YOUR OBJECTIVE | Of the records that follow, copy only the lines from the line containing "Open the LIBOR rate index dropdown" to the line containing "Open the 所有打印机 link in sidebar", both included, exactly as written.

=======

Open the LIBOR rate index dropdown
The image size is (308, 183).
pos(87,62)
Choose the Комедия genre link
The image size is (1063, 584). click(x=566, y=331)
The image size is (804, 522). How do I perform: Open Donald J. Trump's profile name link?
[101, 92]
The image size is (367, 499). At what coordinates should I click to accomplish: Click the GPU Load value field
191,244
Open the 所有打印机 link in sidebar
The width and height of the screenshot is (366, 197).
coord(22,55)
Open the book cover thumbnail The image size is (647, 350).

=======

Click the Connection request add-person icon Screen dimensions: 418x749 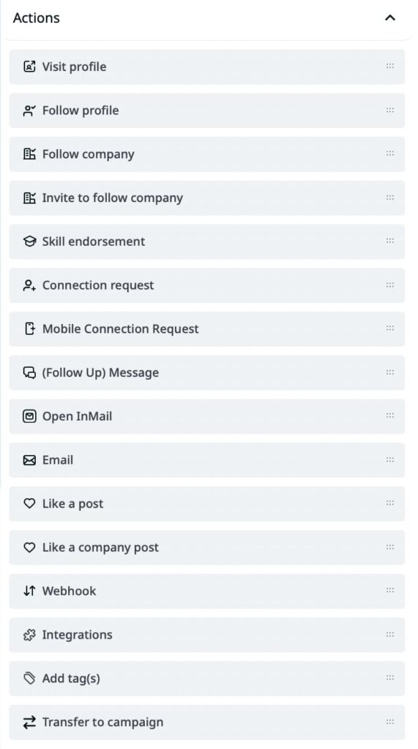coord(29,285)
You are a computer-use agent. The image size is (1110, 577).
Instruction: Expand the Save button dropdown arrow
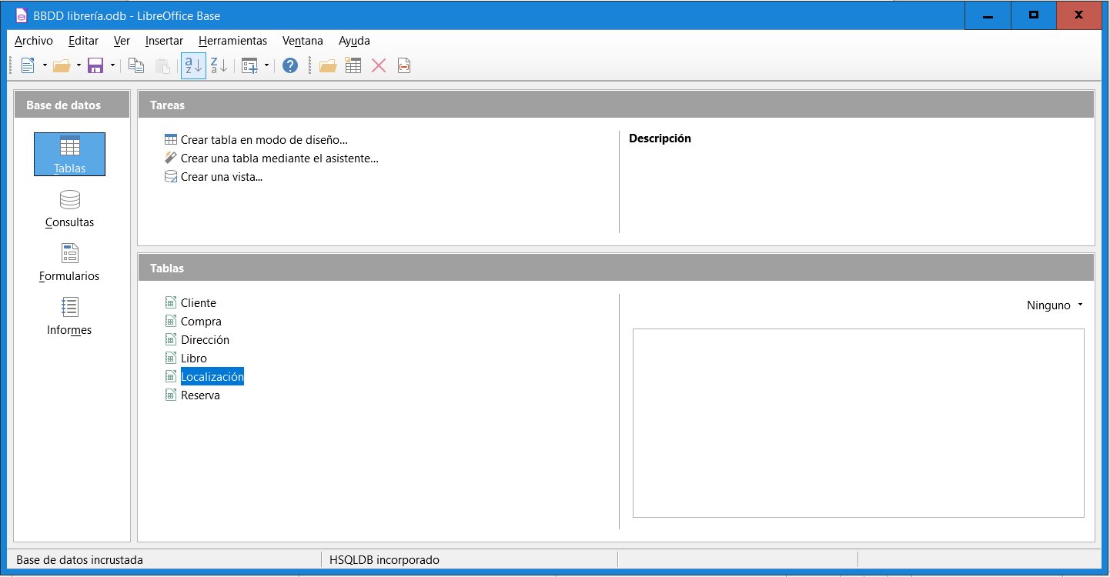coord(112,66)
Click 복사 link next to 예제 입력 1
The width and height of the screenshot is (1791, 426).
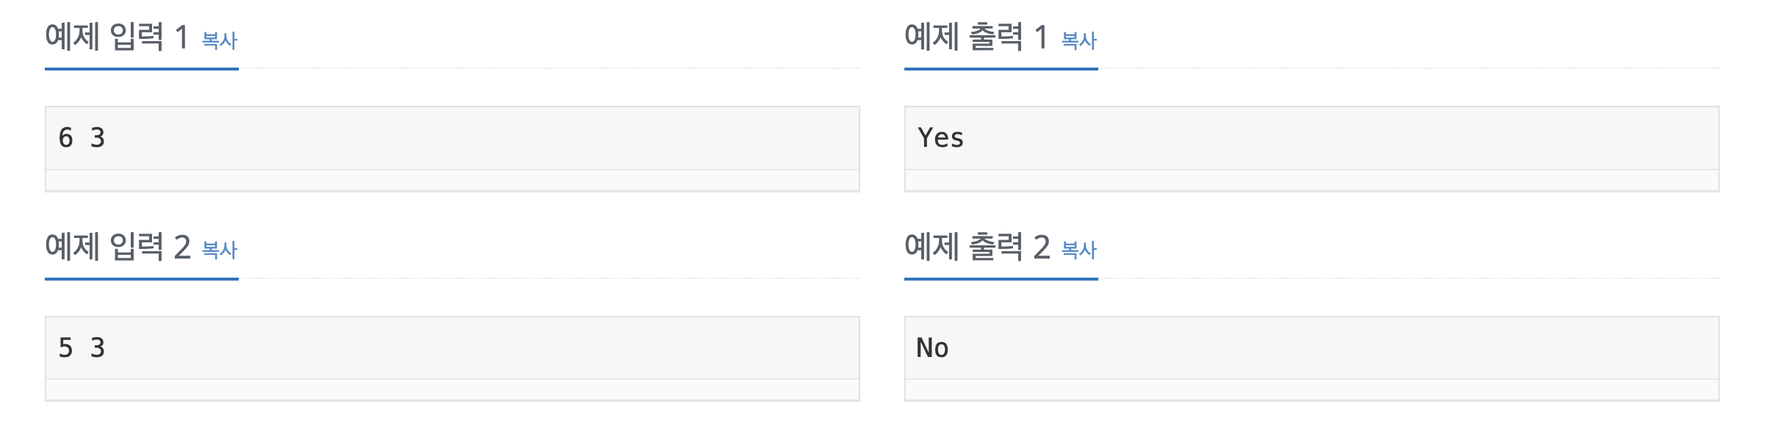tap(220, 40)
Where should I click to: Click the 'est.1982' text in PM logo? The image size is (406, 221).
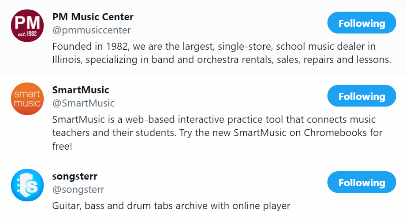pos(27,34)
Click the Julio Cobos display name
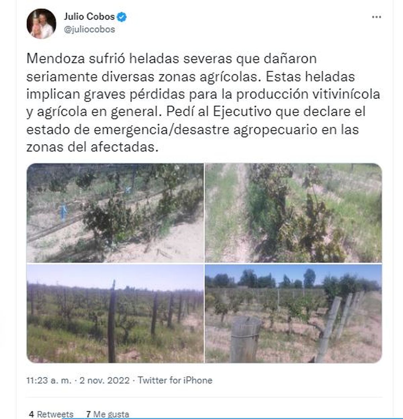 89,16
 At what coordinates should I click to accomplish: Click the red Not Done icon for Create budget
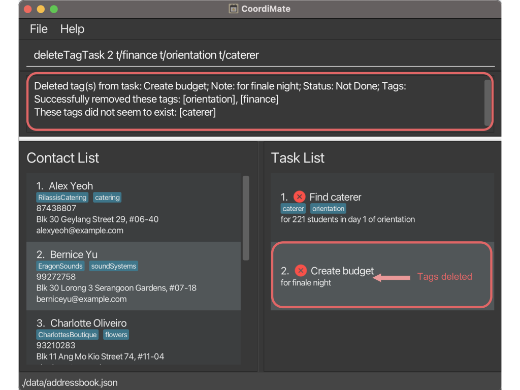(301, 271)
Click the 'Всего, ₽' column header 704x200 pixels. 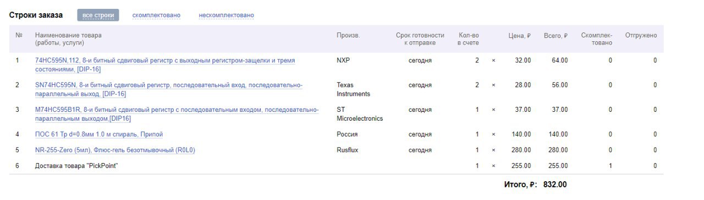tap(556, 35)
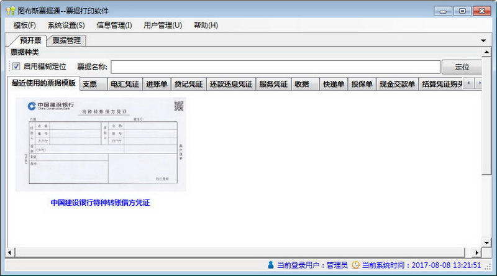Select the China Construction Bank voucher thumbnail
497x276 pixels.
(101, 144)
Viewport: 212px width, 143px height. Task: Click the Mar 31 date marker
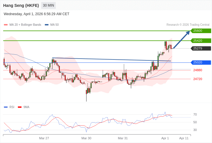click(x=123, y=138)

=======

TASK ANSWER |
Open the LIBOR rate index dropdown
The image size is (308, 183).
pos(87,62)
Choose the Комедия genre link
The image size is (1063, 584). click(x=566, y=331)
The image size is (804, 522). How do I perform: Open Donald J. Trump's profile name link?
[101, 92]
The image size is (367, 499). At what coordinates should I click to accomplish: Click the GPU Load value field
191,244
Open the 所有打印机 link in sidebar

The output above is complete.